Of course that goes for any of us who have raised or are raising children.
You really don’t know what you are getting into depending on the child.
Each newborn baby is a mystery that unfolds,
            each personality unique despite all the ways we try to get them 
                        to fit into our expectations 
                                    and the way this family thinks and feels and lives.
You really don’t know what you are getting yourself into with each child.
            You may have a “special needs” child…

Jesus was a “special needs” child.
First there was the special need for safety 
                                    because of the very real threat on his life.
Then there are the special needs of the parents in figuring out what to do
            with a precocious child.

Twelve years old, and the kid stays behind in Jerusalem 
            when the family caravan heads north after the holidays.
The thought of a lost child makes the blood run cold for any parent – 
            the fear, the worst case scenarios running constantly through the mind,
                        - accident, mishap, abduction, murder - 
            the frantic searching, 
and then  --  there he is 
            perfectly safe, sitting there in a perfectly safe place, the Temple,
            surrounded by perfectly safe and responsible adults, clergy,
            who were totally engrossed in what this mere boy was saying.

You want to take the kid and give him a shake
            for scaring the life out of you like that.
                        The height of exasperation coupled with the height of relief.

And then he has the cheek to say to his mother’s face
                        when she tells him how worried they were,
            “How come you were looking for me?
            Did you not know that I needed to be about my father’s business?”
That must have come like a slap in the face.
It was not the carpentry business that the kid was being about.
And he was not acknowledging Joseph as his father.
No, God was his father – “Our Father, who art in heaven…”
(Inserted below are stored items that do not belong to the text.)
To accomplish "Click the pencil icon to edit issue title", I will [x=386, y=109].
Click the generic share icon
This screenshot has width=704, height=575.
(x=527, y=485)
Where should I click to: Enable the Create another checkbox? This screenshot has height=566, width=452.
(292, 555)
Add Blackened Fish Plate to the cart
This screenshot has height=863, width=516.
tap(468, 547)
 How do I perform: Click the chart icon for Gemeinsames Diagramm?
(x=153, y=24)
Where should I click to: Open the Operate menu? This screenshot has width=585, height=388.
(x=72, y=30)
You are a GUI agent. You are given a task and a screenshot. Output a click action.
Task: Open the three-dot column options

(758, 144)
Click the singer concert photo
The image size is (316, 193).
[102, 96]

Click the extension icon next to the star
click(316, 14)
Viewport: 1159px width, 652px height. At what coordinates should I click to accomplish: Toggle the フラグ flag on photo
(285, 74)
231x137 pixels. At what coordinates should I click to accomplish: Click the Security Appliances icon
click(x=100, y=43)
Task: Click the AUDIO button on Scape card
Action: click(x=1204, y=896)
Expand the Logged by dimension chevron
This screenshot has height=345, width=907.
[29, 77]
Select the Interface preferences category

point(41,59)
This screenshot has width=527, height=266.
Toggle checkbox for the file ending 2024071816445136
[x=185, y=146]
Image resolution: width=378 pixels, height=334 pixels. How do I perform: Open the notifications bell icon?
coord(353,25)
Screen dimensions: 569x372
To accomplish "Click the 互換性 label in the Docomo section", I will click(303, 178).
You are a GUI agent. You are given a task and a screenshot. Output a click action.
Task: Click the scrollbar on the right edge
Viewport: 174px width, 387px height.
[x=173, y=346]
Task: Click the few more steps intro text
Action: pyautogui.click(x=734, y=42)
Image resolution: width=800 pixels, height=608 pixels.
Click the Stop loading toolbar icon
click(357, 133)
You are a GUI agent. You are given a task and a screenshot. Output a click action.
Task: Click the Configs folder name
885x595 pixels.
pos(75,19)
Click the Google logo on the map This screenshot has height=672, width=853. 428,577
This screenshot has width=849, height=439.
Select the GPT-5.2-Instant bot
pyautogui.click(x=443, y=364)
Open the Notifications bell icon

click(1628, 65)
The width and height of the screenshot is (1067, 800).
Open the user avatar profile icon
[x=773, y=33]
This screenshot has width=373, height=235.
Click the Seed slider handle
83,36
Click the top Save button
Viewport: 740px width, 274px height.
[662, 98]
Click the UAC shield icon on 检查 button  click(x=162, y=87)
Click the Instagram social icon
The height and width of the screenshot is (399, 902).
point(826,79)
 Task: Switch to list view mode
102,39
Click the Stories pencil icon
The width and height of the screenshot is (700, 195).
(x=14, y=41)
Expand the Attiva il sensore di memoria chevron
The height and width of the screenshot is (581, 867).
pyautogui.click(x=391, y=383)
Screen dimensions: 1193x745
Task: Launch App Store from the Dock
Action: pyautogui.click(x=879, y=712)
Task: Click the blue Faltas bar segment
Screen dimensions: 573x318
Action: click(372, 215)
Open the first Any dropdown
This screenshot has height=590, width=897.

Joseph, this was not what was expected.
Joseph, you are a character in someone else’s play, 
            your part is but a supporting role.
That role you may have thought was that of the male protector,
                        the hero of the family,
            but no, not that myth.
Rather the role you played for our benefit, Joseph, 
            is that of obedience,
                        obedience in heeding the dreams and what they revealed,
                        obedience as faith, trusting the inner voice, the dreams,
                                    and acting intuitively on what they reveal,
                        obedience in order to fulfill prophecy.
And then your job is done, you will have been useful,
but you are not going to be around when this boy grows up

                                                                                                and saves the world.